How dangerous is vaping, really? More than a thousand people have fallen sick. Vaping also can promote chronic bronchitis, lung disease, and lung cancer.
More than a thousand cases of lung injury tied to vaping have been reported to the Centers for Disease Control and Prevention (CDC) this year. The outbreak had killed 18 people by the beginning of October.
Most of the patients are under 35 and reported using e-cigarettes to inhale vapor, a heated mist that comes in multiple forms and flavors. These patients used cartridges containing THC, the mind-altering substance in marijuana. Most e-cigarettes contain nicotine. The “e” stands for “electronic.” The devices, which run on chargeable batteries, might look like a cigarette, cigar, pipe, pen, or USB stick. They’re sometimes called an “e-hookah,” “mod,” “vape pen,” “vape,” “tank system,” or “electronic nicotine delivery system (ENDS).” You don’t need to light them. When you puff an e-cigarette, your lungs take in the vapor rather than smoke.

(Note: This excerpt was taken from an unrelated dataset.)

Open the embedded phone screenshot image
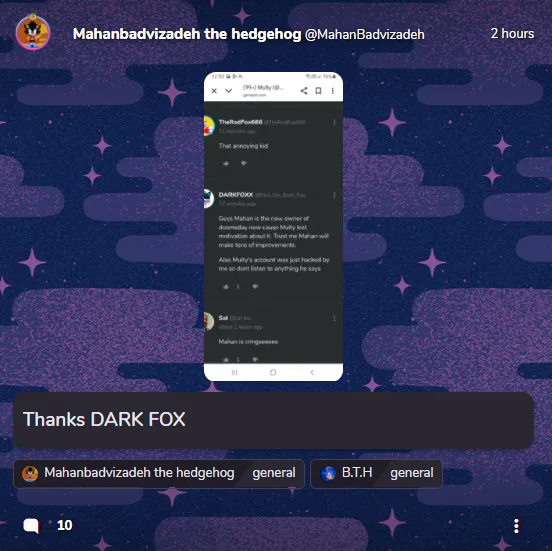This screenshot has height=551, width=552. 273,226

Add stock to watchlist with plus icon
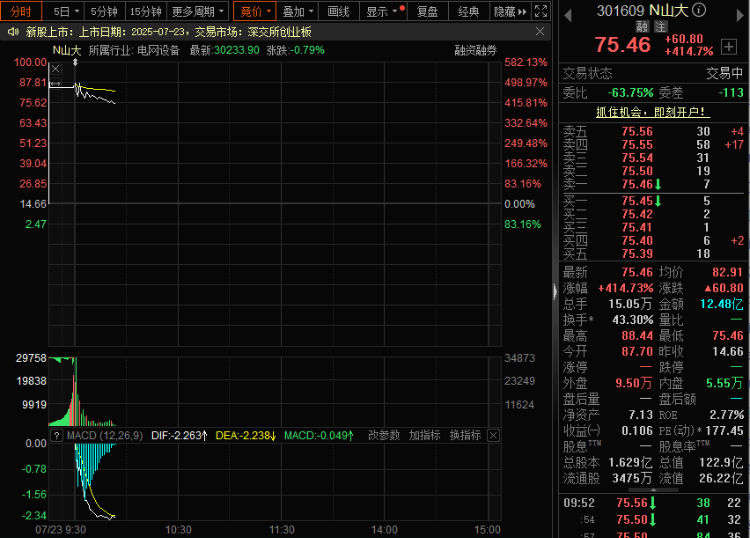point(728,46)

It’s likely that some contamination of illegal products is causing the damage, but so far scientists haven’t pinpointed a chemical, product, or distribution source.
Researchers who analyzed tissue taken from sick patients' lungs found signs of damage from breathing in chemicals. When NBC News commissioned a study of marijuana cartridges, a testing company found a pesticide in 10 cartridges obtained from unlicensed dealers that, when burned, converts into hydrogen cyanide. On the other hand, the cartridges they obtained from legal dealers in California did not contain any heavy metals, pesticides, or solvents like vitamin E (which has also come under suspicion as a possible cause of the outbreak).
In short, when you vape with a product you get from a friend or illegal dealer, you don’t know what you’re getting.
Are nicotine e-cigarettes safe?
E-cigarettes containing nicotine were originally invented and sold as a safer alternative for smokers — vapor isn’t as bad as smoke. But even if your e-cigarettes come from licensed dealers and you stick to nicotine, it’s important to remember that you’re putting a harmful substance into your lungs. The CDC reports that nicotine, which is highly addictive, is toxic to developing fetuses and can harm teenage brain development. There is evidence that nicotine vaping leads to chronic bronchitis and promotes lung disease and lung cancer.
The liquid may contain other harmful substances as well. One study analyzed the urine of 16-year-old nicotine vapers and found higher levels of five cancer-causing toxins. Other research suggests that people who vape daily double their risk of heart attack compared to non-vapers due to an increase in blood pressure and adrenaline, causing an increase in heart rate.
Will they help me quit smoking?
The best reason to use e-cigarettes is if you’re trying to quit smoking — however, the chances are that you won’t quit and instead end up both smoking and vaping. Vaping is no more effective than nicotine patches and gums. You’re actually less likely to quit if you take up e-cigarettes, says Stanton Glantz, director of the University of California, San Francisco Center for Tobacco Control Research and Education.
How dangerous is THC in e-cigs?
Marijuana isn’t risk-free for teens, who, like adults, often use it to manage pain, get to sleep, or relieve anxiety. Some brain scan research has found that smoking marijuana regularly as a teenager shrinks parts of the brain linked to memory, learning, and impulse control. For about 10 percent, pot becomes a habit that seems to keep them from pursuing goals. The chances of becoming hooked on nicotine are about 32 percent and to alcohol 15 percent. Both are at least as bad for you.
- Make sure your child isn’t using illegal vaping products, period.
- If you want to quit smoking, e-cigarettes may make it harder.